Activation of glycolysis by insulin with a sequential increase of the 6-phosphofructo-2-kinase activity, fructose-2,6-bisphosphate level and pyruvate kinase activity in cultured rat hepatocytes.

Abstract

The involvement of 6-phosphofructo-2-kinase, fructose 2,6-bisphosphate [Fru(2,6)P2] and pyruvate kinase in the insulin-dependent short-term activation of glycolysis was studied in primary cultures of rat hepatocytes. The short-term influence of insulin on these parameters was dependent on the insulin concentration used for the long-term culture. Cells were cultured either with 10 nM or 0.1 nM insulin for 48 h, and are referred to as 'insulin cells' and 'control cells', respectively.

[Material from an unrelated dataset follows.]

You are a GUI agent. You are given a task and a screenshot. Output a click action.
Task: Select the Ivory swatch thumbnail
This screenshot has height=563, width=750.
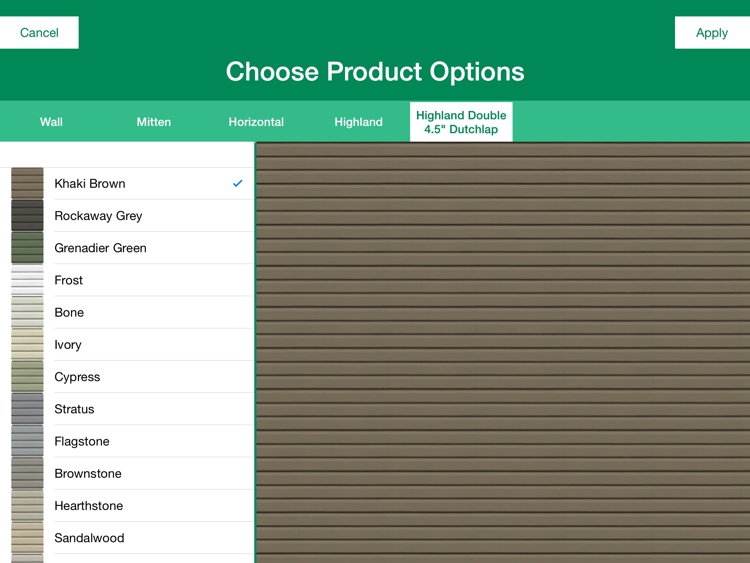[x=27, y=345]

Insulin cells exhibited a high level of Fru(2,6)P2. Addition of insulin to insulin cells led to an immediate stimulation of glycolysis (two-fold) and activation of pyruvate kinase. The concentration of Fru(2,6)P2 and activity of 6-phosphofructo-2-kinase remained constant. Control cells exhibited a very low level of Fru(2,6)P2 and low activity of 6-phosphofructo-2-kinase directly after the medium change. However, both parameters increased during a 1-2-h incubation in the absence of insulin. Although the level of Fru(2,6)P2 thus changed up to tenfold the glycolytic rate remained at a constant value. Addition of insulin to control cells led to a 5-8-fold stimulation of glycolysis but only after a 30-90-min lag phase. During this lag period insulin strongly increased sequentially the 6-phosphofructo-2-kinase, the level of Fru(2,6)P2 and the pyruvate kinase activity. The activation of the latter enzyme slightly preceded the onset of the insulin-stimulated glycolysis. Addition of insulin to control cells, which were preincubated for 3 h in the absence of insulin and in which the Fru(2,6)P2 level had risen insulin-independently, led to an immediate increase in glycolysis without a lag phase. It is concluded that in this insulin-sensitive cell system: the changes of glycolytic flux did not correlate with changes in the level of total Fru(2,6)P2 either in insulin or in control cells; an increase in the Fru(2,6)P2 concentration was not obligatory for the insulin-dependent stimulation of glycolysis in insulin cells; activation of pyruvate kinase and thus glycolysis by insulin did not proceed unless the Fru(2,6)P2 level had been elevated above a threshold level. The lack of correlation between total Fru(2,6)P2 levels and the glycolytic flux and the apparent existence of a threshold concentration for Fru(2,6)P2 suggest a permissive action for this effector in enzyme interconversion.